Guide
Generate Zod, Go, Rust, and Pydantic from JSON
Types are not only a TypeScript concern. The same JSON sample can generate a Zod validator, a Go or Rust struct, or a Pydantic model, so whatever language you work in, you can turn a payload into typed code in one step. This guide covers the main targets and what makes each useful.
One sample, many targets
The generator infers a shape from your JSON sample and then emits that shape in the language you pick. Start from this payload:
{
"id": 42,
"name": "Ada",
"roles": ["admin", "editor"],
"active": true
}Zod: validation for TypeScript
TypeScript interfaces disappear at runtime, so they cannot check data that arrives from outside your program. Zod schemas do the checking at runtime and give you a TypeScript type for free.
import { z } from "zod";
export const Root = z.object({
id: z.number(),
name: z.string(),
roles: z.array(z.string()),
active: z.boolean(),
});
export type Root = z.infer<typeof Root>;Parse untrusted JSON through the schema at the boundary. If it does not match, Zod throws with a clear reason, so bad data fails fast instead of spreading through your app as a wrong type.
Go and Rust structs
Compiled languages want a struct to unmarshal JSON into. Generating it saves you writing the fields and the tags by hand.
type Root struct {
ID int `json:"id"`
Name string `json:"name"`
Roles []string `json:"roles"`
Active bool `json:"active"`
}use serde::{Deserialize, Serialize};
#[derive(Serialize, Deserialize)]
struct Root {
id: i64,
name: String,
roles: Vec<String>,
active: bool,
}The Go output includes the json struct tags that map field names, and the Rust output derives serde's Serialize and Deserialize so the struct works with the standard JSON crate.
Pydantic for Python
Pydantic models validate and parse data in Python, which makes them a natural target for JSON coming into a service or script.

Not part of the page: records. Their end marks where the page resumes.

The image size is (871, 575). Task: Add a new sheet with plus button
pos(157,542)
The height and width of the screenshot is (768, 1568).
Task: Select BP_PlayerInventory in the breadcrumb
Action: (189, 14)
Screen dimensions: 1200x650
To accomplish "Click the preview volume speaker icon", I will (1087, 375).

from pydantic import BaseModel
class Root(BaseModel):
id: int
name: str
roles: list[str]
active: boolConstruct the model from parsed JSON and Pydantic checks the types and required fields, raising a validation error when something is off.

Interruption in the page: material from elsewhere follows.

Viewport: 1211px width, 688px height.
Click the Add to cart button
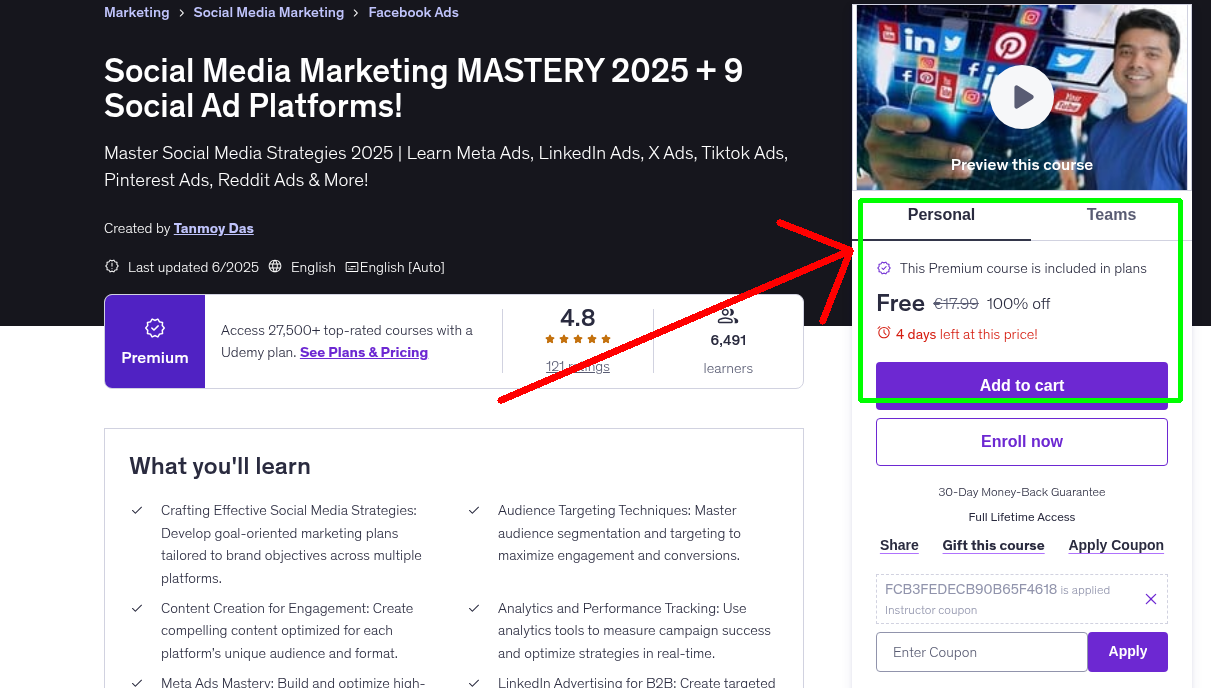[x=1021, y=385]
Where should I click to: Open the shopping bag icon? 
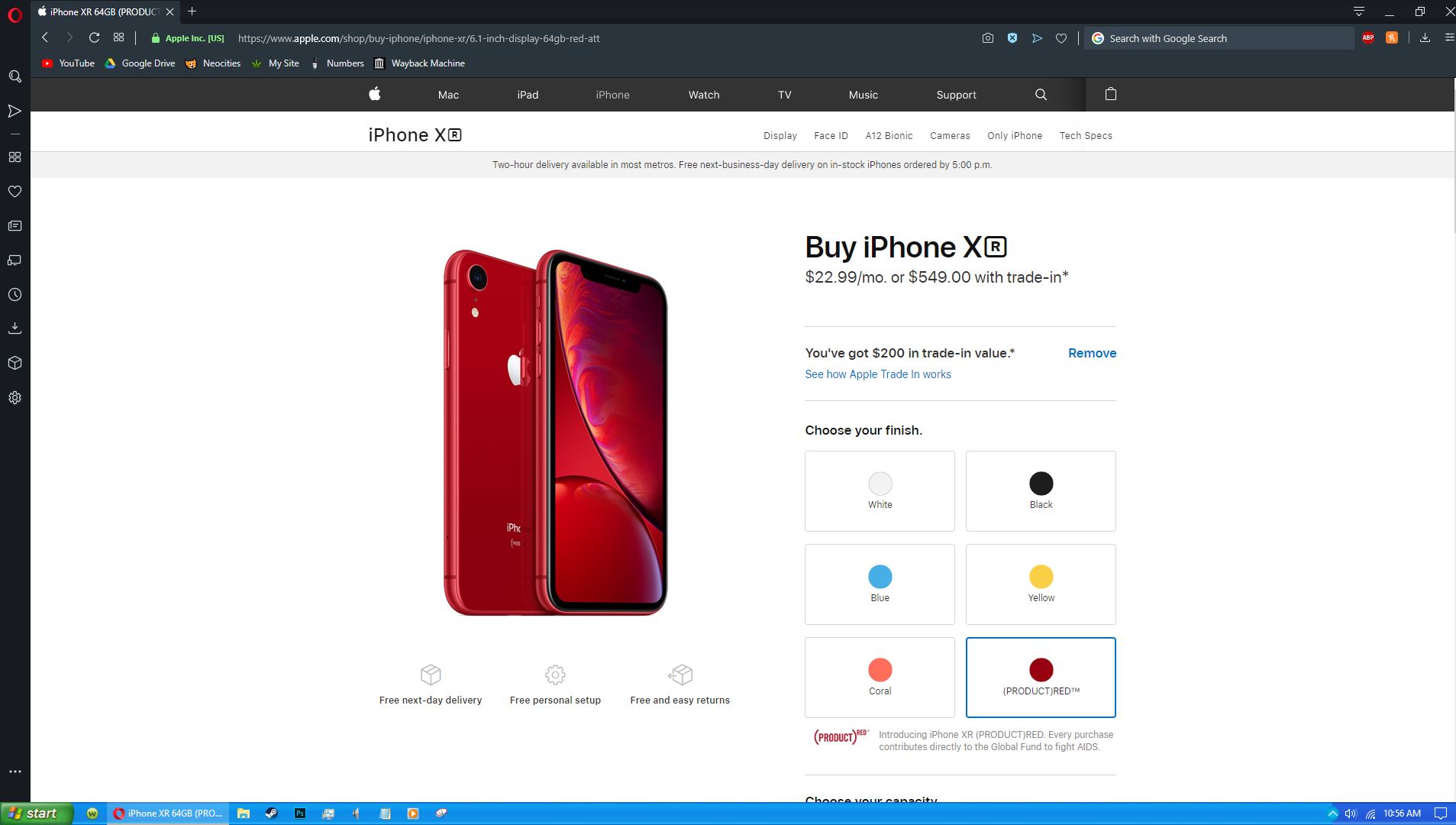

The same caveat applies everywhere
Whatever target you choose, the output is only as good as the sample. A field that is null or missing in your JSON cannot be inferred as optional or nullable on its own. Feed the generator a payload that shows the real range of values, then tighten optional and nullable fields in the generated code to match what the source actually returns.

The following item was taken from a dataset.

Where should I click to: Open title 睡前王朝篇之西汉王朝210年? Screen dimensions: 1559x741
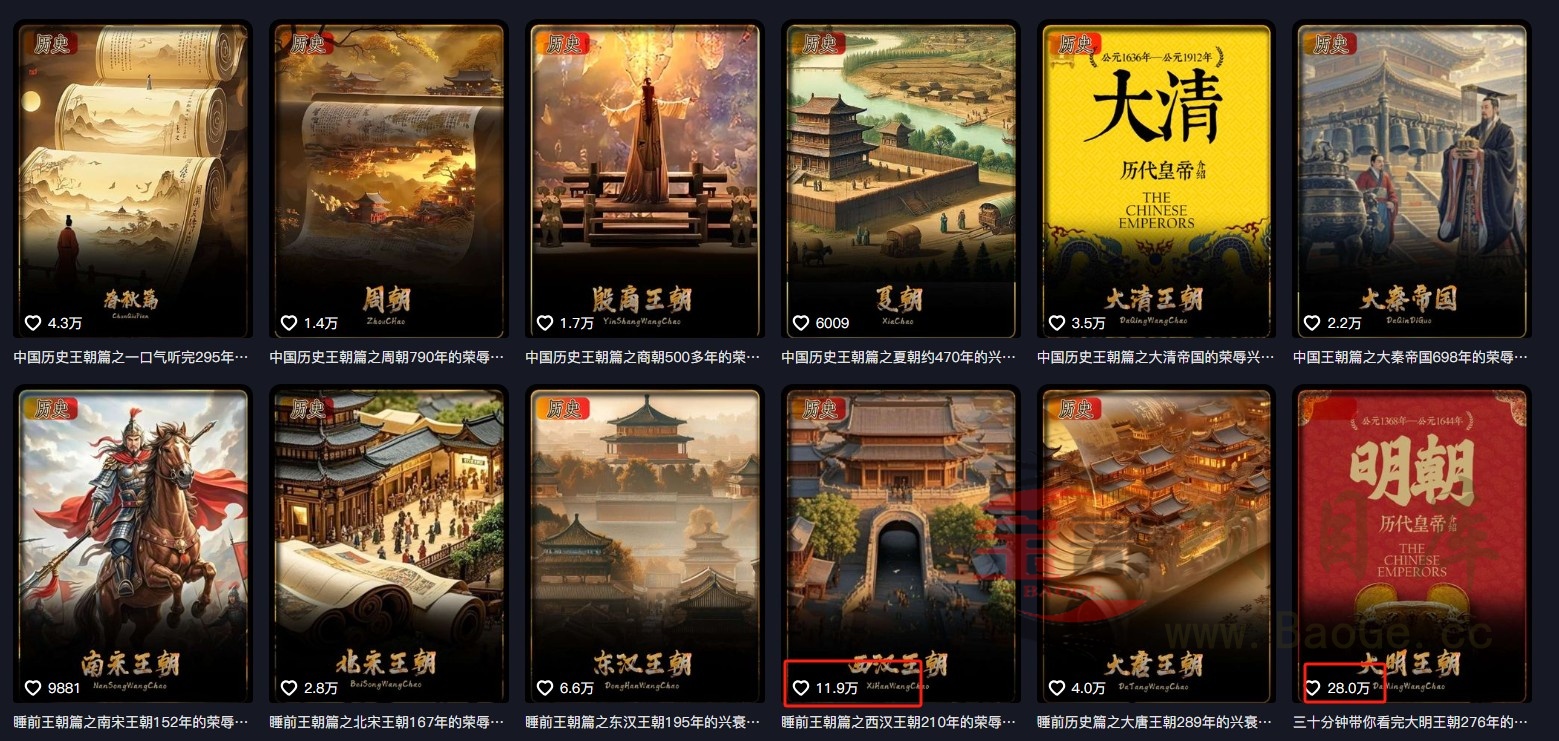pos(899,722)
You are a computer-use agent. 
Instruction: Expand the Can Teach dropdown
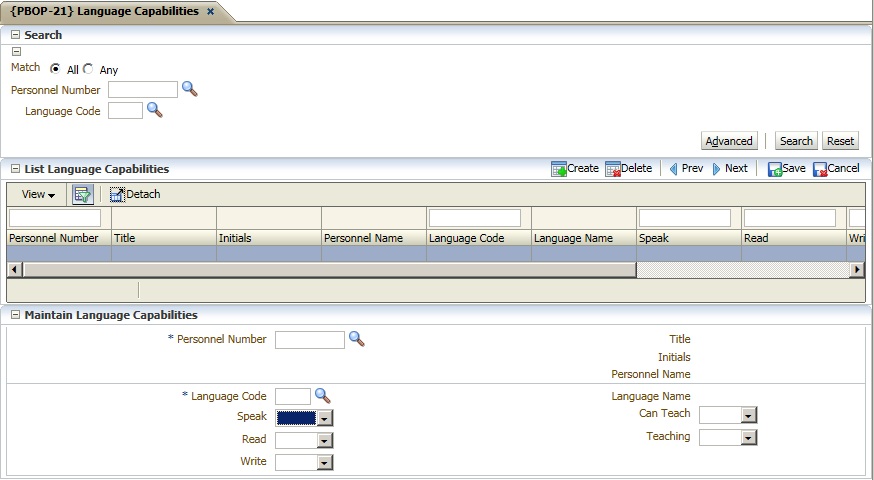pos(749,415)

Because every target comes from the same inferred shape, the Zod schema, the Go struct, and the Pydantic model all agree with each other. That consistency is the point: one sample, one contract, expressed in whatever language needs it.
FAQ
Why generate Zod instead of a TypeScript interface?
A TypeScript interface is erased at runtime and cannot validate incoming data. A Zod schema checks data at runtime and also gives you a matching TypeScript type through z.infer.
Do the Go and Rust outputs include serialization support?
Yes. The Go struct includes json tags for field mapping, and the Rust struct derives serde's Serialize and Deserialize so it works with the standard JSON tooling.
How do I handle fields that are sometimes null?
A single sample cannot express that. Provide a sample showing the null case, or mark the field optional or nullable in the generated code to match what the API returns.